Now that she is in Alaska, Wilga can’t wait to get started on studying Alaska sharks, from the spiny dog fish shark to the salmon shark.
Fossilized shark’s tooth
While visiting Wilga, I noticed a book on her desk called, ”Resurrecting the shark: A scientific obsession and the mavericks who solved the mystery of a 270-million-year-old fossil,” by Susan Ewing.
Turns out, Wilga is one of those mavericks who worked to help solve the mystery. As she explained, paleontologists in Idaho found a fossil in a rock. The fossil was of this type of shark’s tooth — a single spiraling tooth with many cusps that look more like individual teeth.
While many similar teeth have been found in the fossil record, scientists could not understand how this circular tooth worked. They drew pictures of sharks and imagined it on the upper lip, the lower lip, and even on the tail!
But the scientists in the book, Wilga among them, figured the mystery out. Using CT scans, the scientists were able to discover the jaws that went with the tooth. This single circular tooth would have been embedded in the lower lip of a shark that likely used it to rip through soft tissue. Blocks or stops inside the mouth kept the sharp cusps from puncturing the cranium.
“We think it ate octopi and nautilus arms and bodies,” she said. “It certainly could not crush anything.”
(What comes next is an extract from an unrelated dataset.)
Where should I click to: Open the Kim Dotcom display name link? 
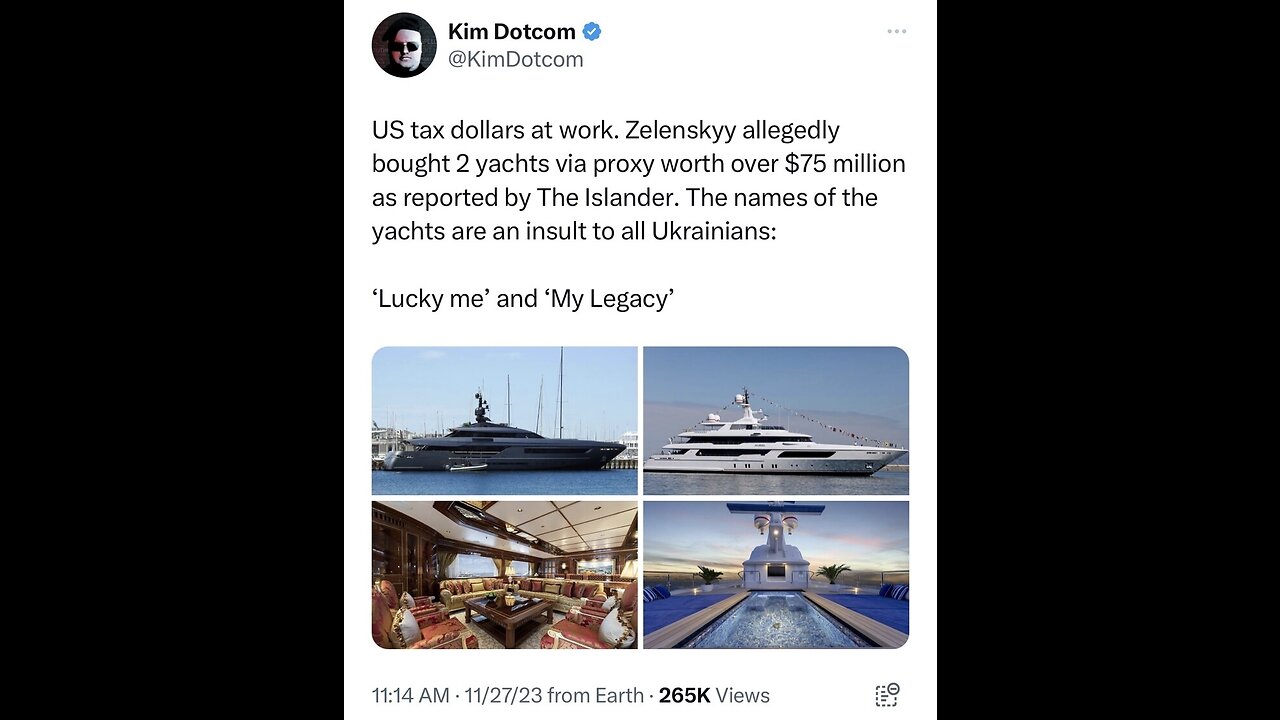pos(511,32)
This work was done before Wilga arrived at UAA, but the book has just come out. And you can see from the 3-D printed sample of the tooth Wilga holds in the photo, the results are fascinating. She holds a single shark tooth model. The oldest part of the tooth is curled inside the spiral, with the newest parts on the outside. All those dagger-looking spikes are cusps of a single shark tooth.
Ketchikan artist Ray Troll had a field day illustrating the book. The Seward SeaLife Center featured a display inspired by the findings and the artwork of Troll.